» **DATA SHOWN**:
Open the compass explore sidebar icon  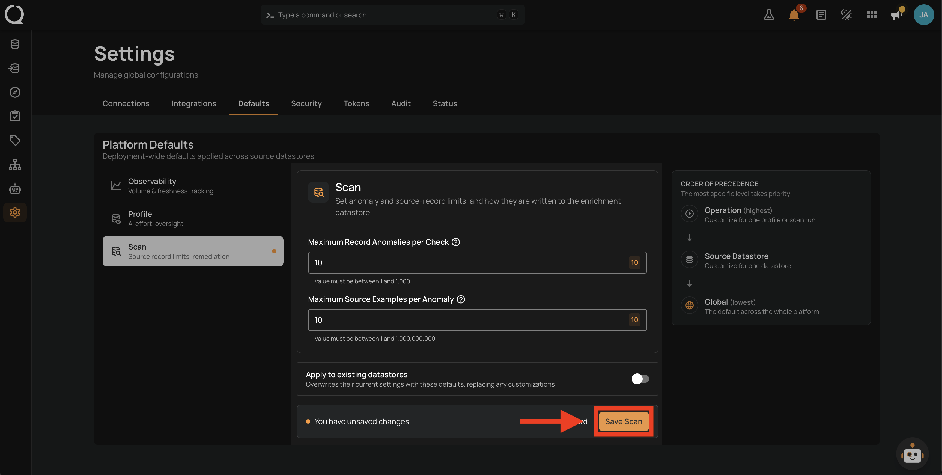(15, 92)
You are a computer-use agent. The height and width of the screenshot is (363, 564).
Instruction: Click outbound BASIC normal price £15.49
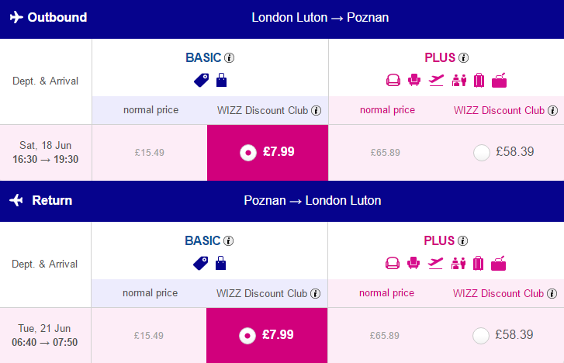click(150, 153)
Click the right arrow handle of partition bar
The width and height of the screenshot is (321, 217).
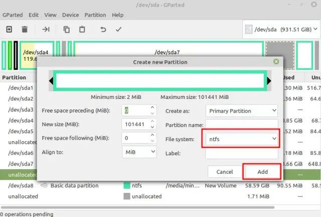pos(269,81)
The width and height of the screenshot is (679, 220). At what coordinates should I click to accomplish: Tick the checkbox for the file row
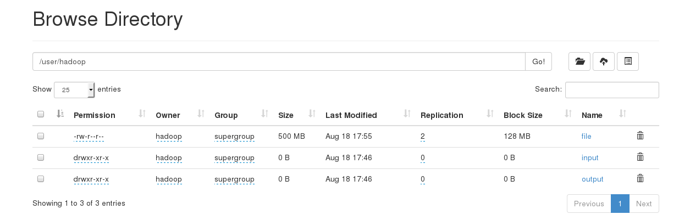(x=41, y=136)
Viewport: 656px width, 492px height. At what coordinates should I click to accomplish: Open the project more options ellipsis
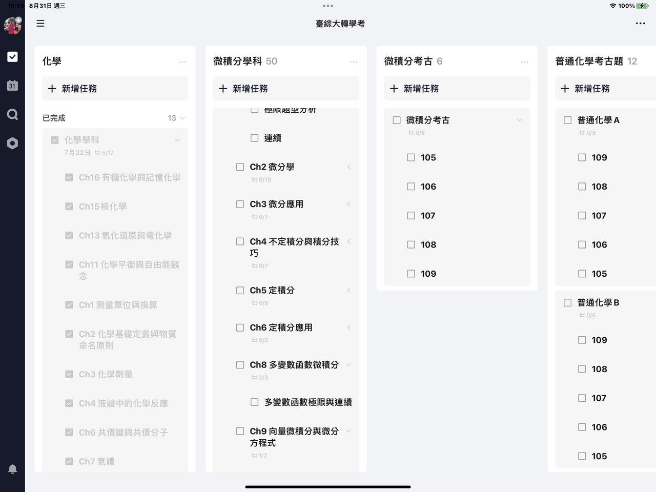pos(640,24)
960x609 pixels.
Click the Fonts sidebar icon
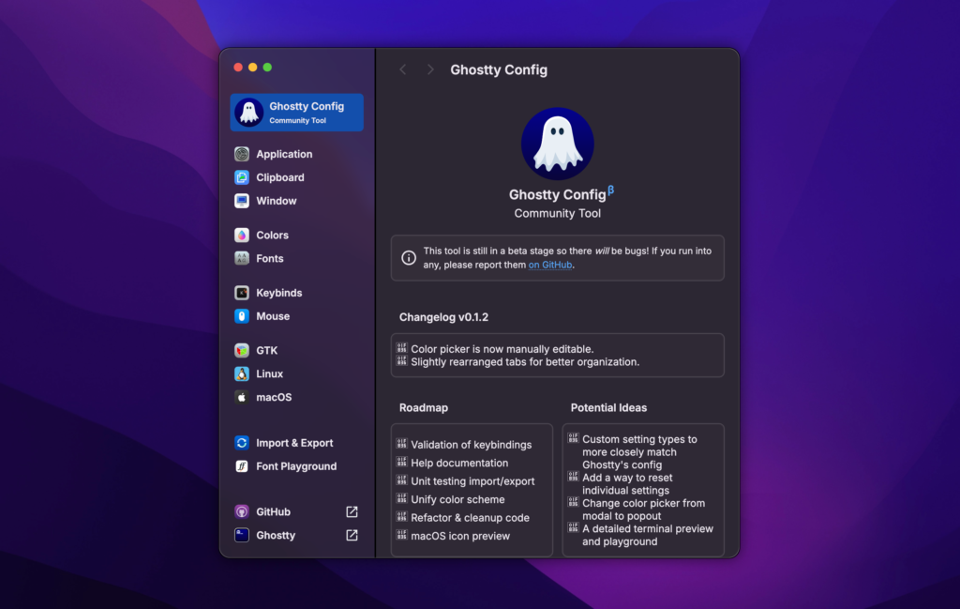242,259
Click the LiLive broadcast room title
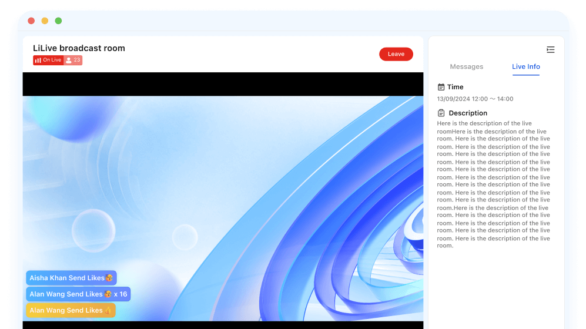 (x=79, y=48)
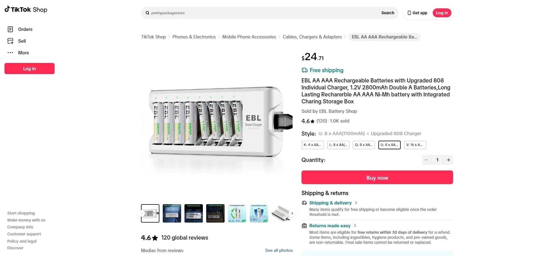Open the Sell page icon
Screen dimensions: 535x256
[x=10, y=41]
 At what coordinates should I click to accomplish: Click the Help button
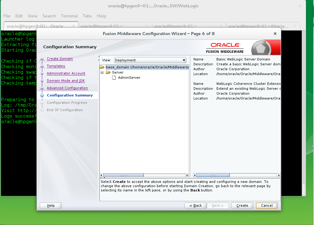point(50,205)
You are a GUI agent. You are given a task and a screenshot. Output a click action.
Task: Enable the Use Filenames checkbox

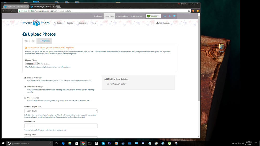(25, 98)
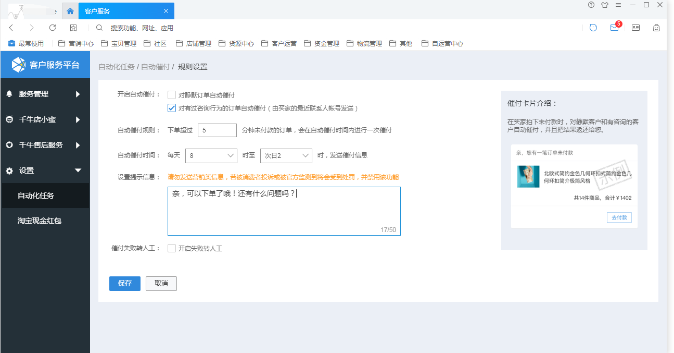Image resolution: width=674 pixels, height=353 pixels.
Task: Click the shopping bag icon in toolbar
Action: click(x=656, y=28)
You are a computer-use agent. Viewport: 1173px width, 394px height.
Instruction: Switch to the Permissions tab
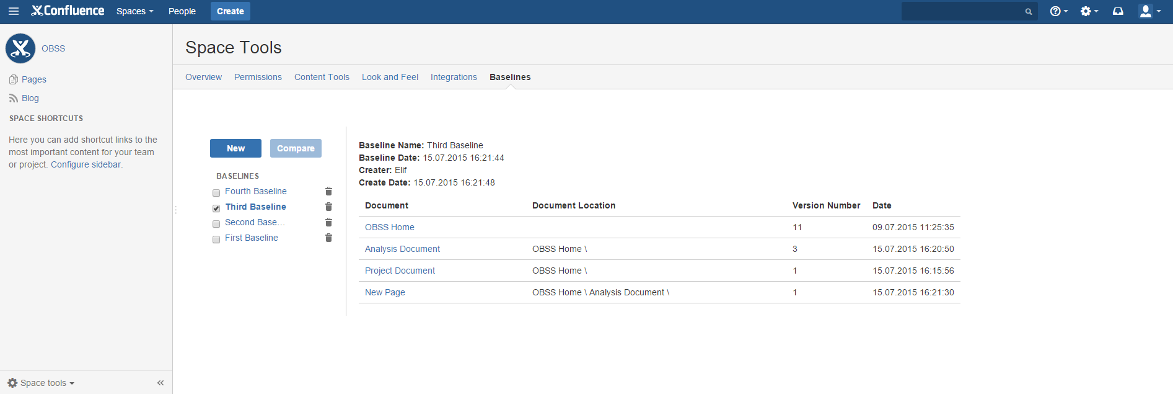point(258,77)
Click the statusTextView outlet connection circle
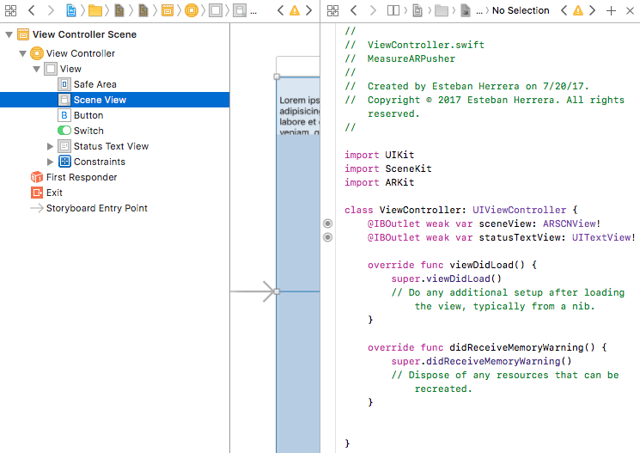This screenshot has width=640, height=453. 327,237
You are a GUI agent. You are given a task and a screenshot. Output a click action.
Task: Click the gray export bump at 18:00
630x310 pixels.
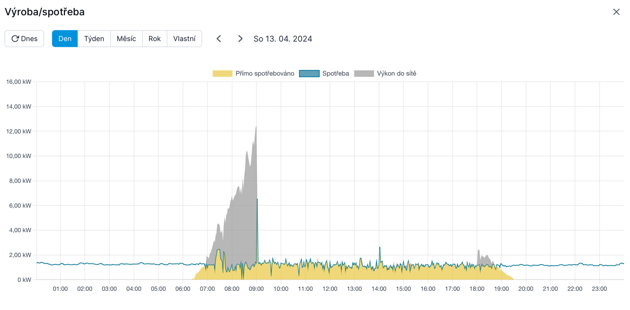[479, 255]
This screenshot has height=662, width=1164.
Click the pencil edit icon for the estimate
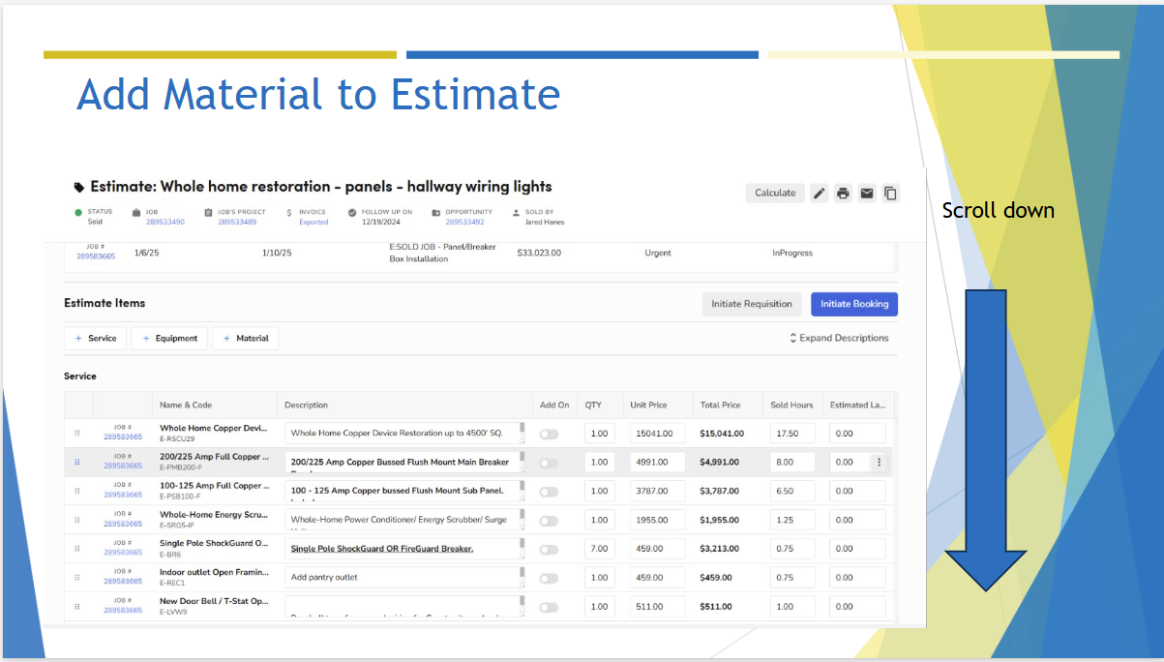click(x=819, y=193)
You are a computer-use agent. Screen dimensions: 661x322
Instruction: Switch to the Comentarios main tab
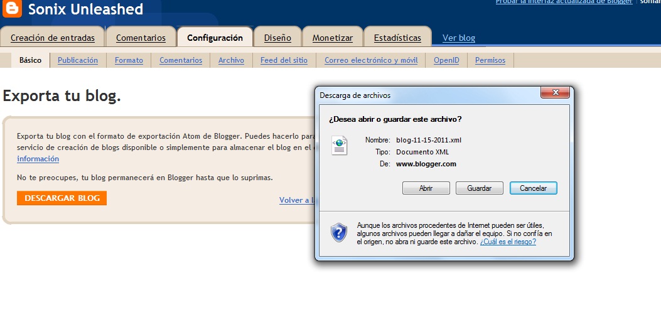(141, 38)
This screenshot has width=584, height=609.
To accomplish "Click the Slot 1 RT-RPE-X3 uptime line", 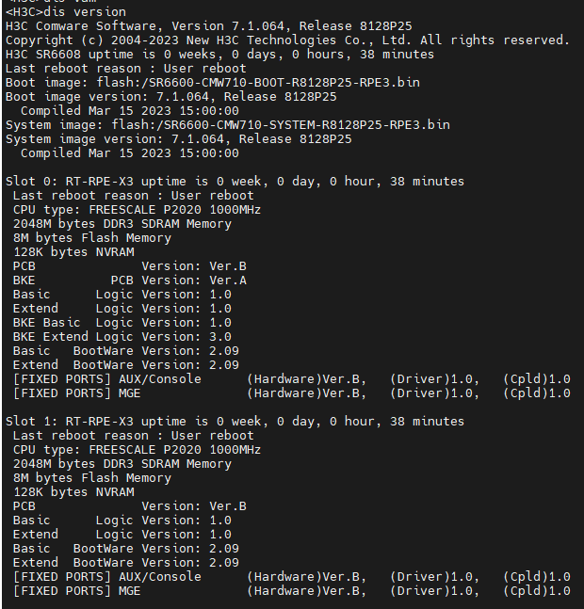I will point(235,421).
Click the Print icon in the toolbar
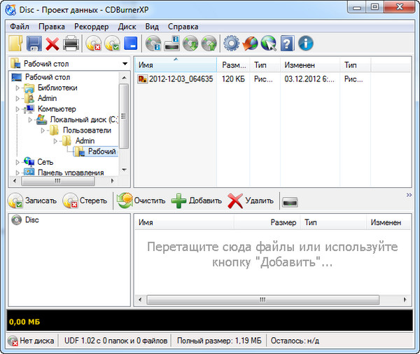420x354 pixels. [71, 43]
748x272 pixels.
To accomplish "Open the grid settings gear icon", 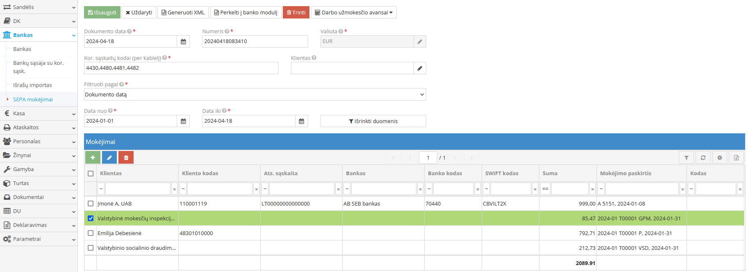I will (x=720, y=158).
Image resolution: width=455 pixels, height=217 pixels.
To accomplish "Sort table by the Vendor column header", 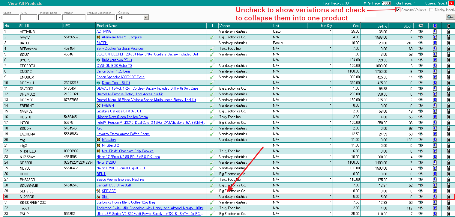I will tap(225, 26).
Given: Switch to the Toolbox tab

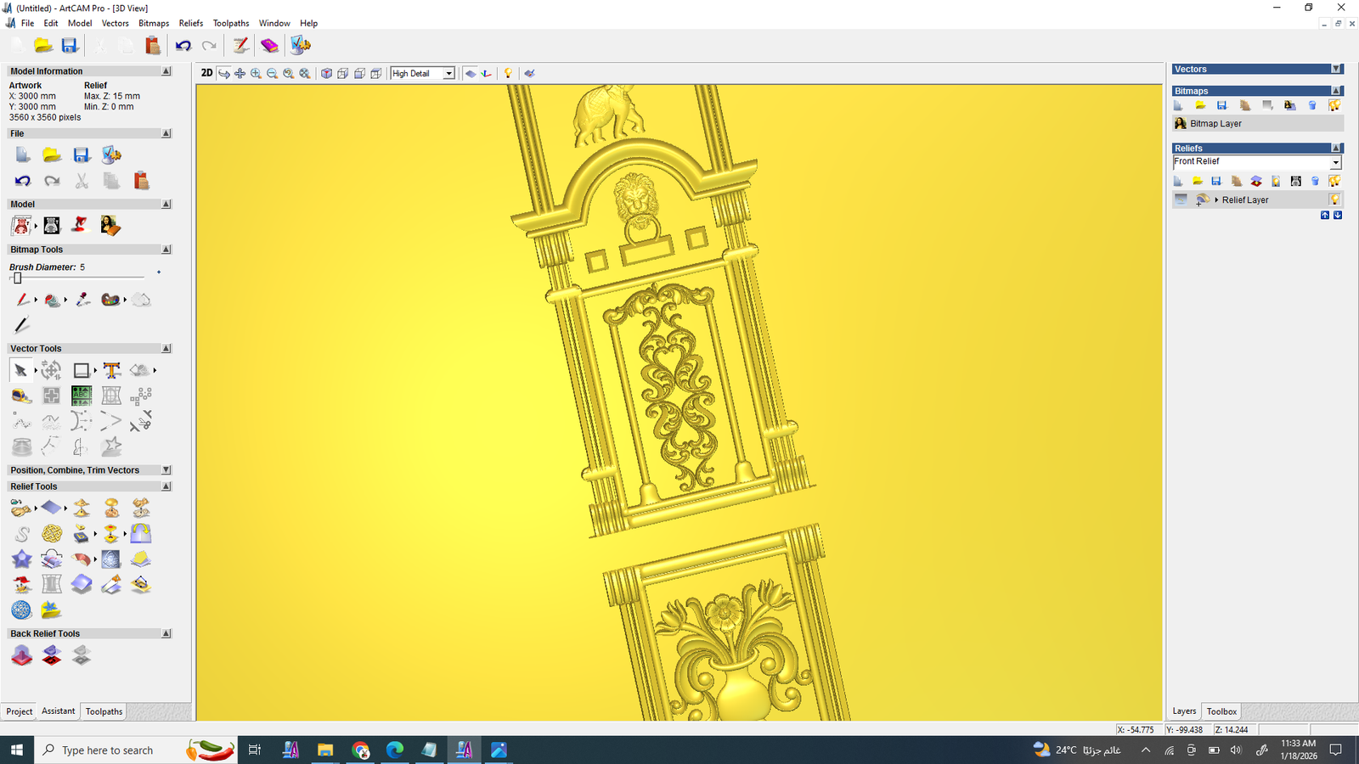Looking at the screenshot, I should [x=1221, y=711].
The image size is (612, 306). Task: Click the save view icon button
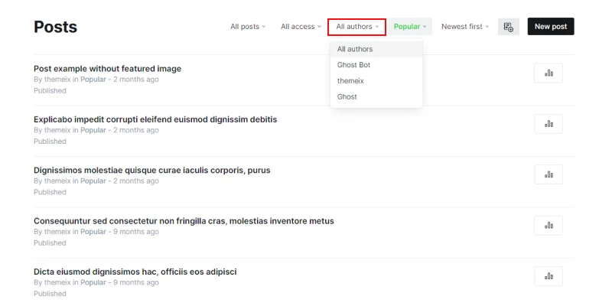[508, 27]
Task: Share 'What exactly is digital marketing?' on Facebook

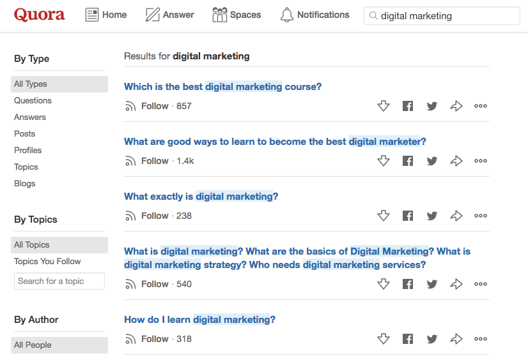Action: tap(408, 216)
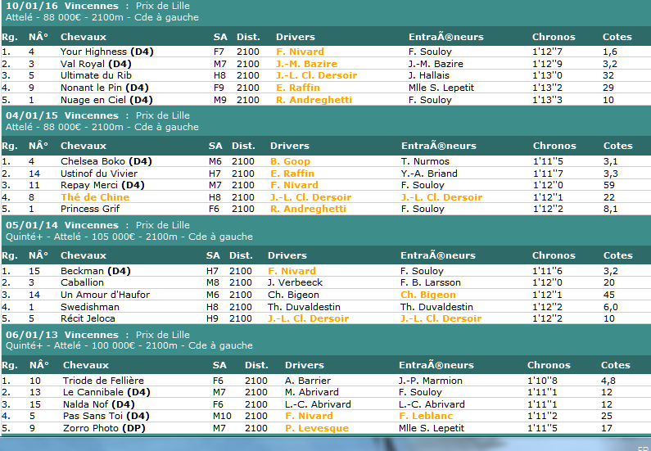Image resolution: width=651 pixels, height=451 pixels.
Task: Click Ch. Bigeon trainer link
Action: pos(427,295)
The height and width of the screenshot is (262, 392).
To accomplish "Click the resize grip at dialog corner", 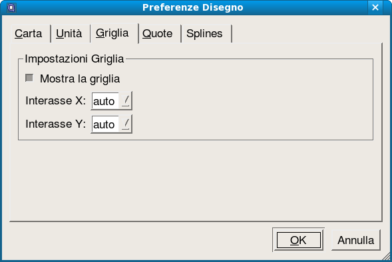I will tap(387, 257).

» **WORK TO BE COMPLETED**: Filter the material above down to the lines that hold the word "computer".

» **SOLUTION**:
You are a computer-use agent. The height and width of the screenshot is (363, 564).
You are a computer-use agent. Viewport: 1173px width, 394px height.
You are a computer-use agent. Screen dimensions: 661x322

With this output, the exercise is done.